Calqué sur le référentiel du SCAF, MGCS se structure désormais selon deux niveaux et huit piliers. Ce sont le niveau 0 du système de systèmes et le niveau 1 relevant des plateformes de combat (canon, missile et appui). À chaque niveau correspondent des études conceptuelles et d’architecture qui serviront à définir progressivement les futurs systèmes.

Les huit piliers englobent les activités de R&D et de démonstration. Conduits en national ou en binational, ils relèvent des plateformes (Allemagne), des feux classiques (France-Allemagne), des feux innovants (Fr), de la connectivité (Fr-Al), de la simulation (Fr-Al), des capteurs (Fr), de la protection au sens large dont la protection active et la lutte anti-drones (Al), et des infrastructures et du soutien (Fr-Al).

Un contrat notifié d’ici 2025

Chaque pilier ayant désormais son ou ses drapeau(x), reste à y associer des champions industriels. S’ouvre une nouvelle phase, celle de la négociation et de la notification d’un premier contrat d’une durée de trois ou quatre ans par l’Allemagne, pilote du programme. Il s’agira d’aboutir d’ici début 2025, « un objectif très ambitieux », concède le ministre de la Défense allemand.

Ce futur contrat sera confié à une « Project Company » constituée par KNDS France, KNDS Deutschland, Rheinmetall et Thales SIX GTS. Évolution de la coentreprise déjà constituée ou nouvelle structure, ce quatuor aura la charge de conduire l’ensemble des activités réalisées au niveau industriel. 

À l’exception de KNDS et de Rheinmetall, tant les industriels concernés que leur répartition parmi les piliers restent des secrets bien gardés qui ne seront dévoilés qu’ « en temps utile », indique l’entourage de Sébastien Lecornu.

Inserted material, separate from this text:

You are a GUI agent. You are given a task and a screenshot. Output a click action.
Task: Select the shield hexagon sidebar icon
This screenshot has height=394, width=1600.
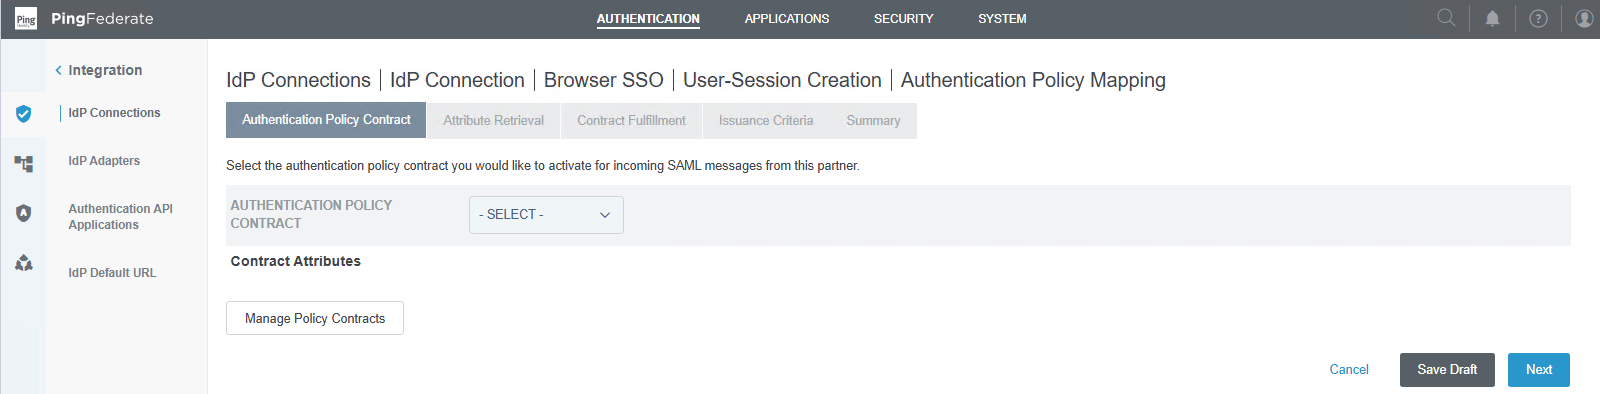[x=24, y=213]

Une once de logique permet cependant d’éclaircir le tableau. Difficile, en effet, d’imaginer un pilier des feux classiques conduit sans KNDS France, relève par exemple le cabinet ministériel. Idem pour Thales, que l’on imagine mal être écarté du pilier de la connectivité, et pour MBDA, candidat naturel au pilier des feux innovants. 

La France investira 500 M€ d’ici à 2030, l’Allemagne plusieurs centaines de millions d’euros d’ici à  2027. « Un demi-milliard d’euros, c’est beaucoup d’argent », soulignait Sébastien Lecornu. Les deux ministres ont donc donné le « la » : « vous avez en face de vous deux ministres clients ». Deux donneurs d’ordre dont la mission reste de garantir la fourniture de l’équipement demandé par leurs armées respectives. Dès lors, hors de question de dévier de l’objectif fixé, celui de parvenir à un char identique pour les deux armées en 2040. 

Ce jalon désormais franchi, l’ouverture de MGCS à d’autres partenaires européens pourrait intervenir « sans doute plus tôt qu’on ne le croit », indique Boris Pistorius. « Il faut aller chercher d’autres partenaires », ajoutait-il, mentionnant au passage l’Italie, officiellement observateur, mais aussi la Pologne, membre d’un triangle de Weimar récemment ravivé et dont le nouveau gouvernement se veut davantage pro-européen. 

Une copie qui s’affine

La vision franco-allemande est connue dans ses grandes lignes. Arrivé à terme, MGCS débouchera sur un système de systèmes interconnectés et en partie robotisés. Des plateformes dotées de briques d’intelligence artificielle, de capteurs, armements et de protections de nouvelle génération. Bref, un « char du futur » qui se conçoit « en surplomb des crises, à l’abri du tempo et du fracas médiatiques », relevait le CEMAT.

D’annonce en annonce, la copie se précise mais reste à prendre avec du recul au vu de l’horizon fixé et des obstacles potentiels à surmonter. Après les armées françaises, la Bundeswher s’est à son tour essayée au jeu de la prospective. Exemple avec la mobilité, dont les performances pourraient être augmentées en privilégiant la réduction de la masse, estime l’armée allemande dans un article publié en marge de la cérémonie. 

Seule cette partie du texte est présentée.